One of the best ways to accomplish high repetition of rehab exercises is to use FitMi home therapy. This device helps patients engage their entire body, including their hands, arms, and core, in dynamic exercise. In fact, FitMi is the reason one patient with flaccidity after stroke was able to move his arm for the first time after only three weeks of exercise.
6. Optimal Positioning
For many survivors affected by flaccidity after stroke, regaining movement in the affected limb is their top priority. However, it is important to remember that recovery from flaccidity can be a slow process and a full return of muscle function may not be guaranteed. For this reason, positioning is a valuable part of the rehabilitation process.
When a limb is flaccid after stroke, the muscles that normally maintain optimal positioning for that limb are not functioning correctly. This can lead to increased levels of pain, increased swelling in the limb, and shoulder subluxation.
To help avoid these complications, it is important to work closely with your physical and occupational therapist to prioritize optimal positioning of your flaccid limb. Your therapist can review different positioning techniques for day and night to help reduce pain and tissue strain that sometimes accompanies flaccidity after stroke.

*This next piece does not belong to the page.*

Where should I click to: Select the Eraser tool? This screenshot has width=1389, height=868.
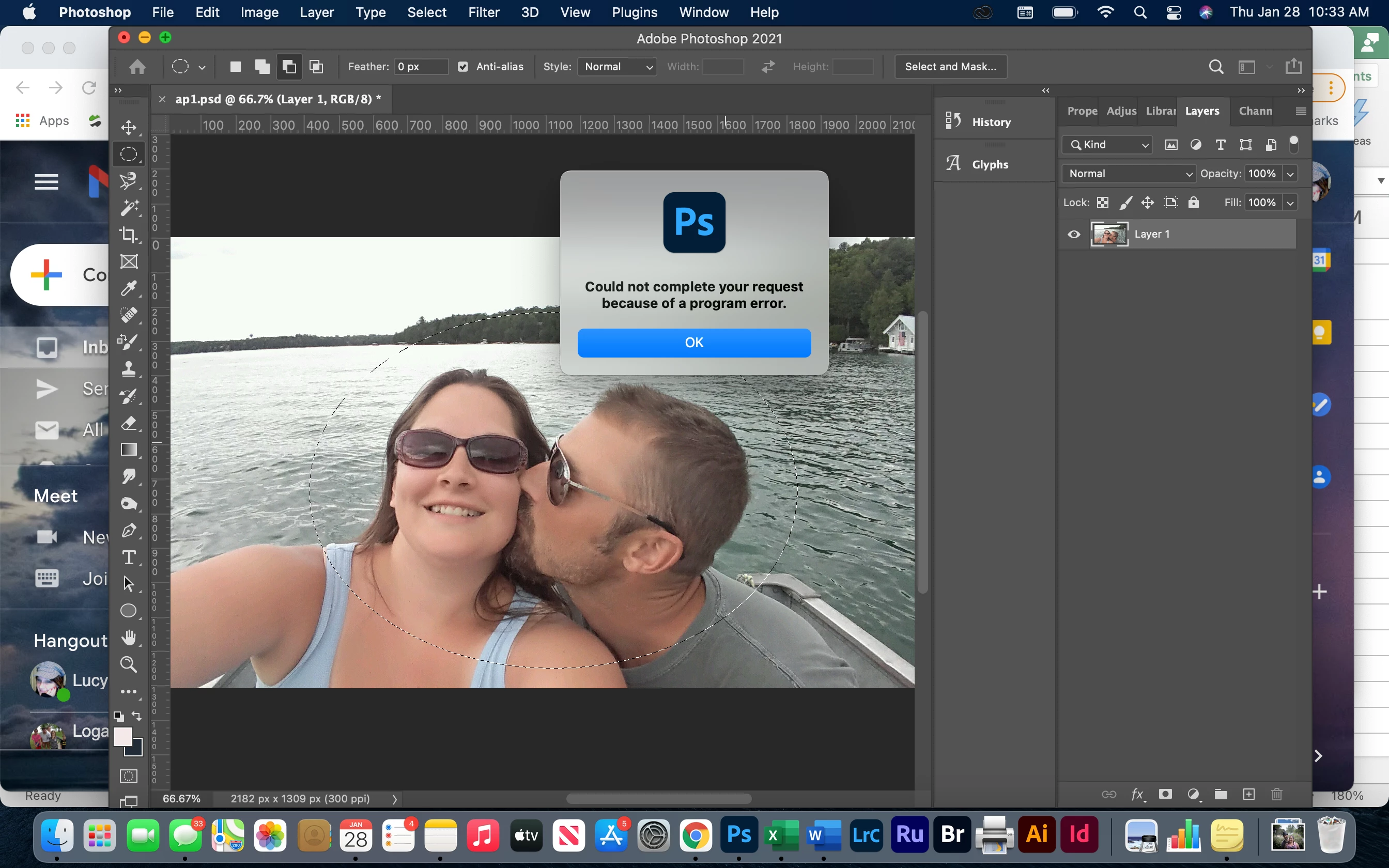[129, 423]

Additionally, your therapy team can recommend splints or specialized slings to help you maintain good positioning of your limb during your recovery. They can also connect you with an orthotist or prosthetist who can fit you with a custom splint or orthosis to maximize your function during daily activities.
Overcoming Flaccidity After Stroke
Flaccidity after stroke affects a large number of survivors and can have a major impact on daily activities and overall independence. For most people, this stage does not last very long and, with time, you should enter the second phase of stroke recovery where flexion synergy patterns occur.

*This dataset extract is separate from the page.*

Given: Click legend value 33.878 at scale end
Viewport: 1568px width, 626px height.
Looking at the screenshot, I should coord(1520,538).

For some survivors, however, flaccidity after stroke can be longer lasting. Thankfully, you can improve your outcome by promoting neuroplasticity via many different rehabilitation techniques.
Passive range of motion, electrical stimulation, and mental practice are some techniques that can jumpstart your recovery. Additionally, these techniques are important to help minimize muscle atrophy and improve neural connections to help recover active muscle function. As you progress, it is also important to prioritize good positioning of your limb to avoid complications.
Above all, it is vital to work closely with your medical and rehab team to help create a plan that will allow you to be as functional as possible and continue working toward recovery. This will help you navigate flaccidity after stroke and can help you regain your independence.